■ Work instructions
The result should be a word-for-word retyping of the entries below, free of pictures.

■ Supplied material
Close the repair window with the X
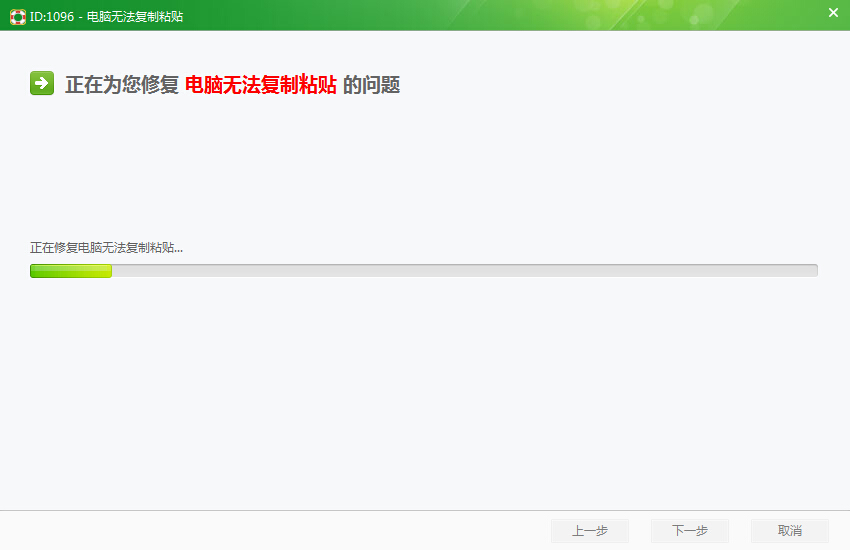This screenshot has width=850, height=550. click(x=833, y=13)
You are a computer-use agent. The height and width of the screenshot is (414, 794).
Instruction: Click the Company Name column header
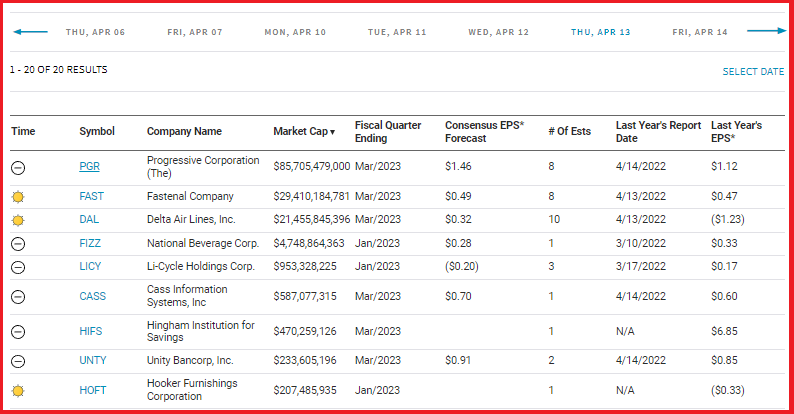pos(184,132)
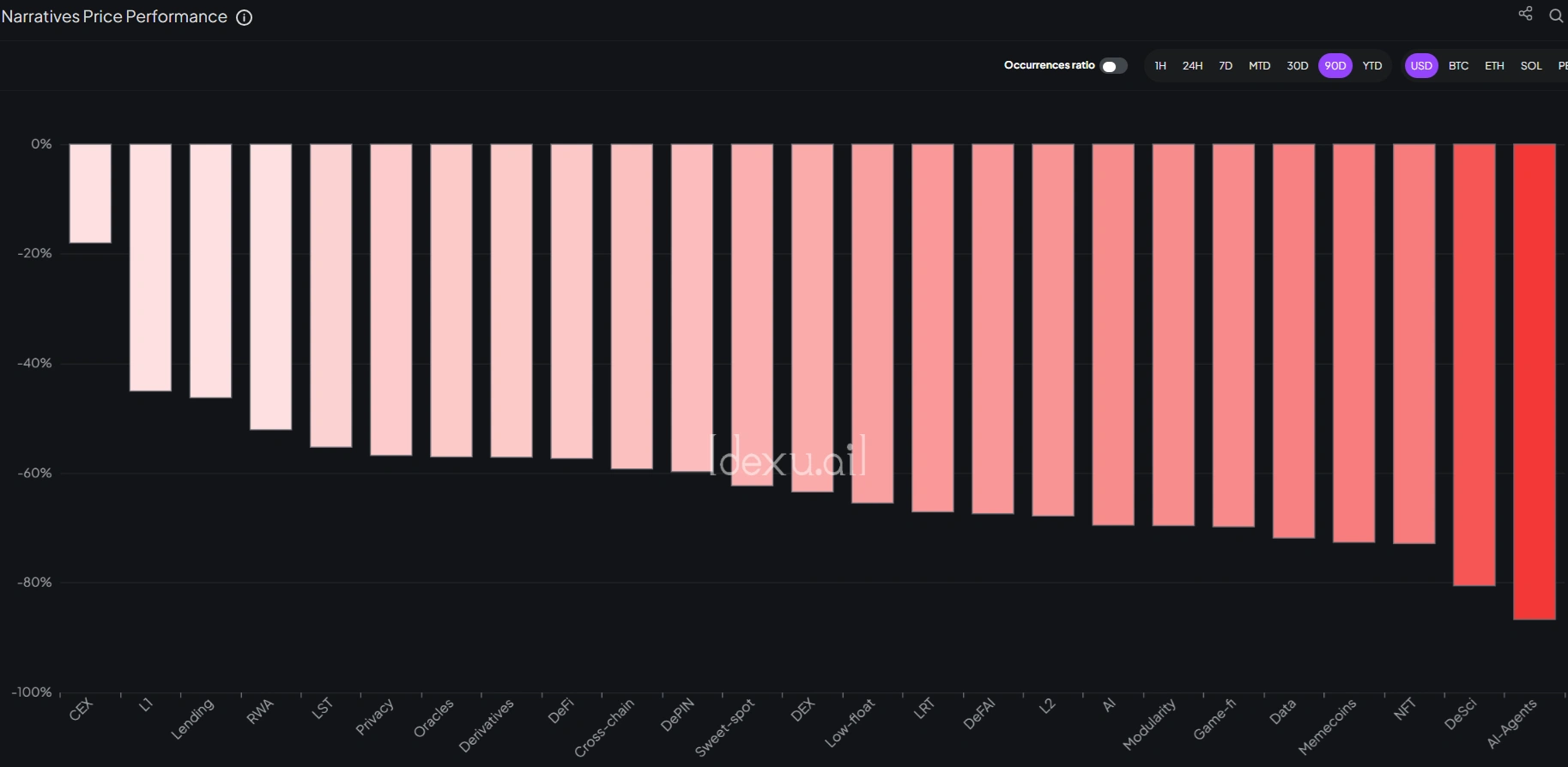Open the share icon at top right
1568x767 pixels.
tap(1525, 14)
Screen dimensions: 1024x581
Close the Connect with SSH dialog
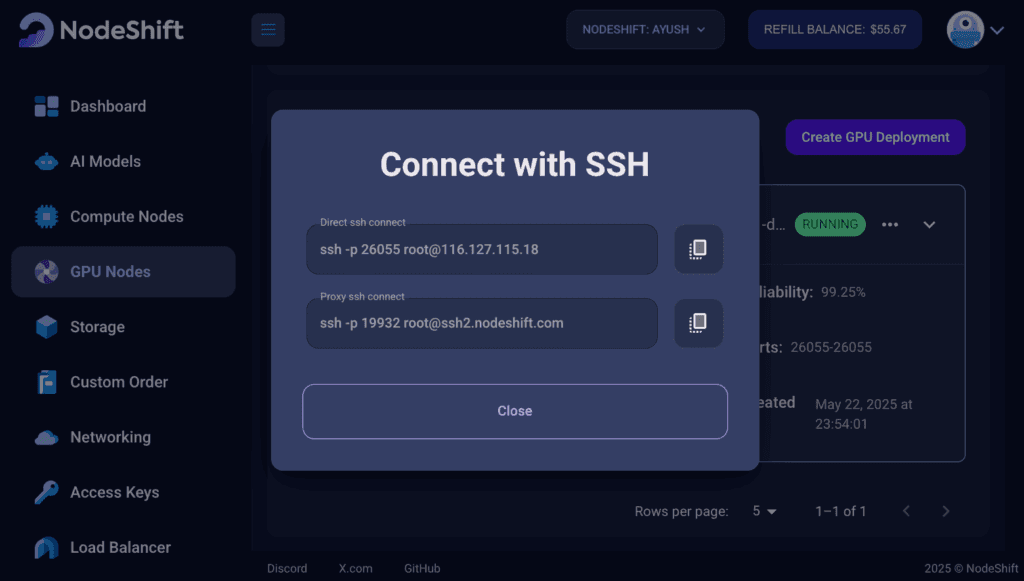[515, 411]
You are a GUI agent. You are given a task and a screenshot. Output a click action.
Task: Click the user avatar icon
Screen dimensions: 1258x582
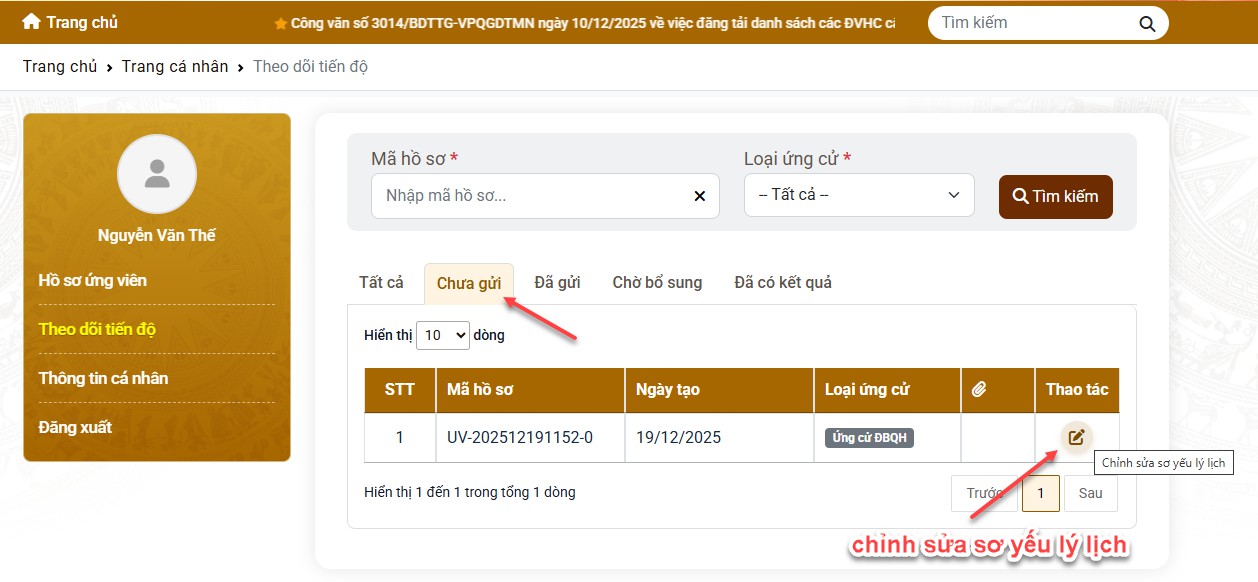coord(157,174)
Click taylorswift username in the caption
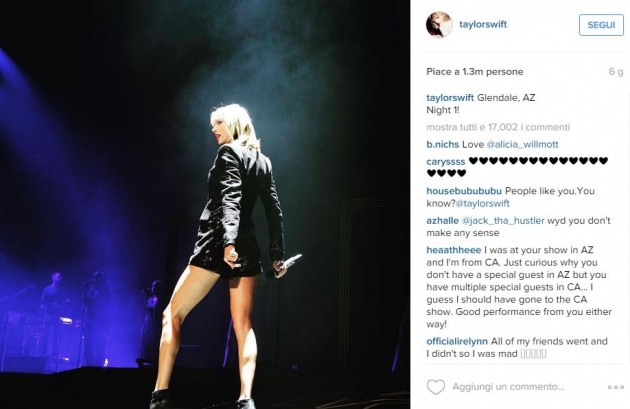 tap(450, 98)
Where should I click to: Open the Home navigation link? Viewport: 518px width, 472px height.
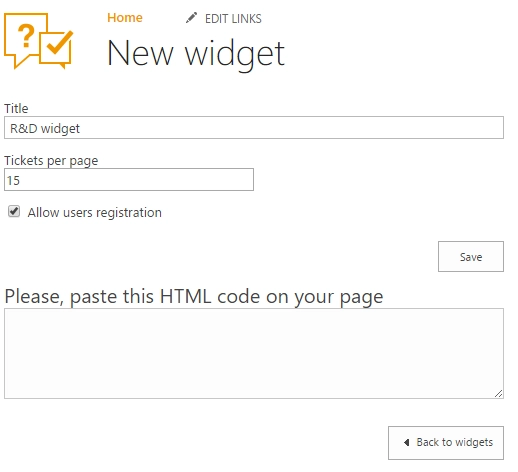(125, 18)
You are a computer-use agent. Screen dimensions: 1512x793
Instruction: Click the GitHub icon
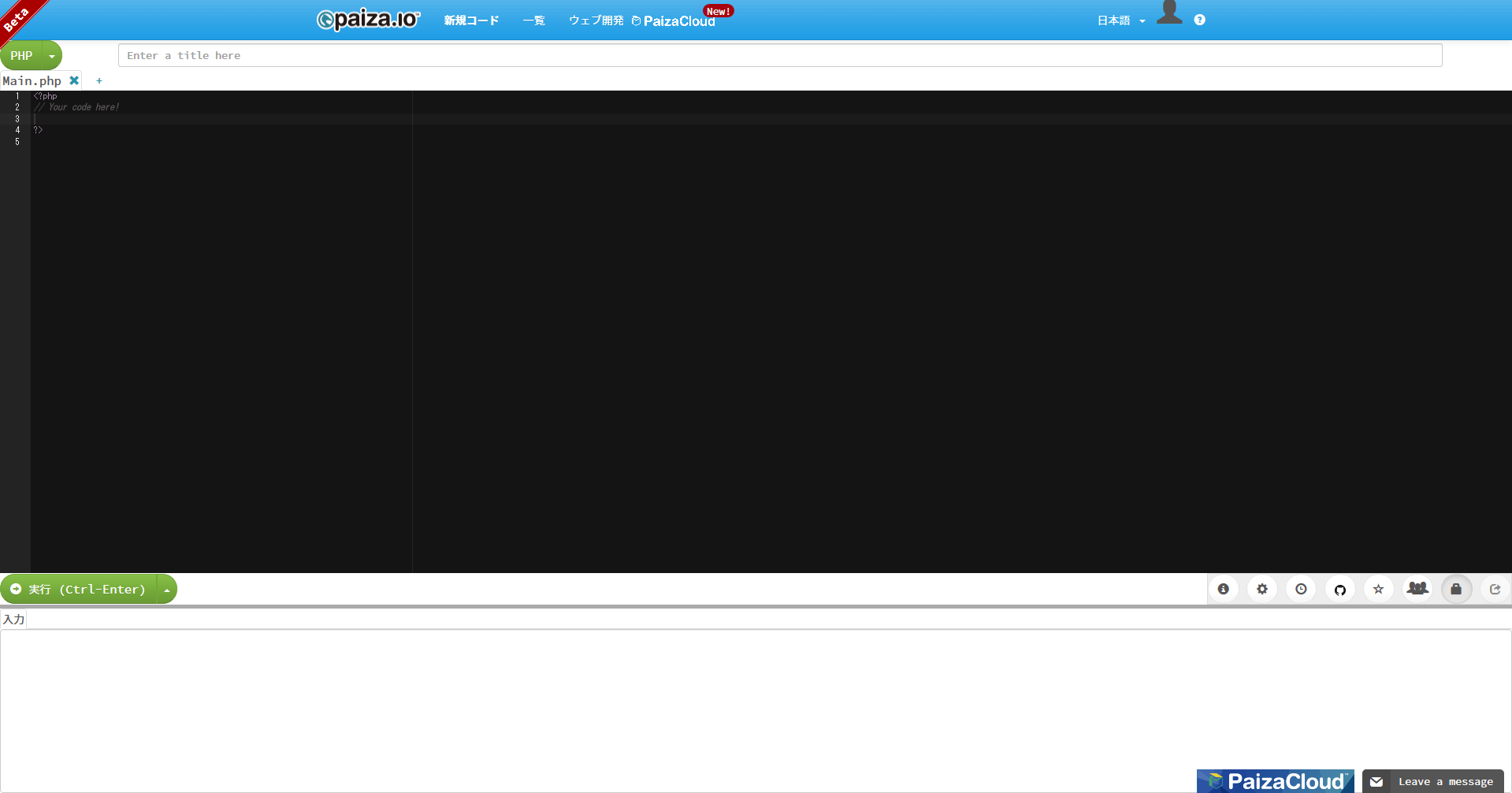coord(1339,589)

■ Answer to this exercise
Close the repair window with the X
This screenshot has width=850, height=550. click(x=833, y=13)
You are a computer-use agent. The height and width of the screenshot is (414, 794).
Instruction: Click the Company Name column header
pos(184,132)
Open the share icon at top right
1568x767 pixels.
tap(1525, 14)
Screen dimensions: 1024x581
Close the Connect with SSH dialog
[515, 411]
You are a GUI agent. You are given a task and a screenshot. Output a click action.
Task: Click the user avatar icon
Screen dimensions: 1258x582
coord(157,174)
Click taylorswift username in the caption
 tap(450, 98)
Where should I click to: Open the Home navigation link? Viewport: 518px width, 472px height.
(125, 18)
You are a computer-use agent. Screen dimensions: 1512x793
Instruction: Click the GitHub icon
coord(1339,589)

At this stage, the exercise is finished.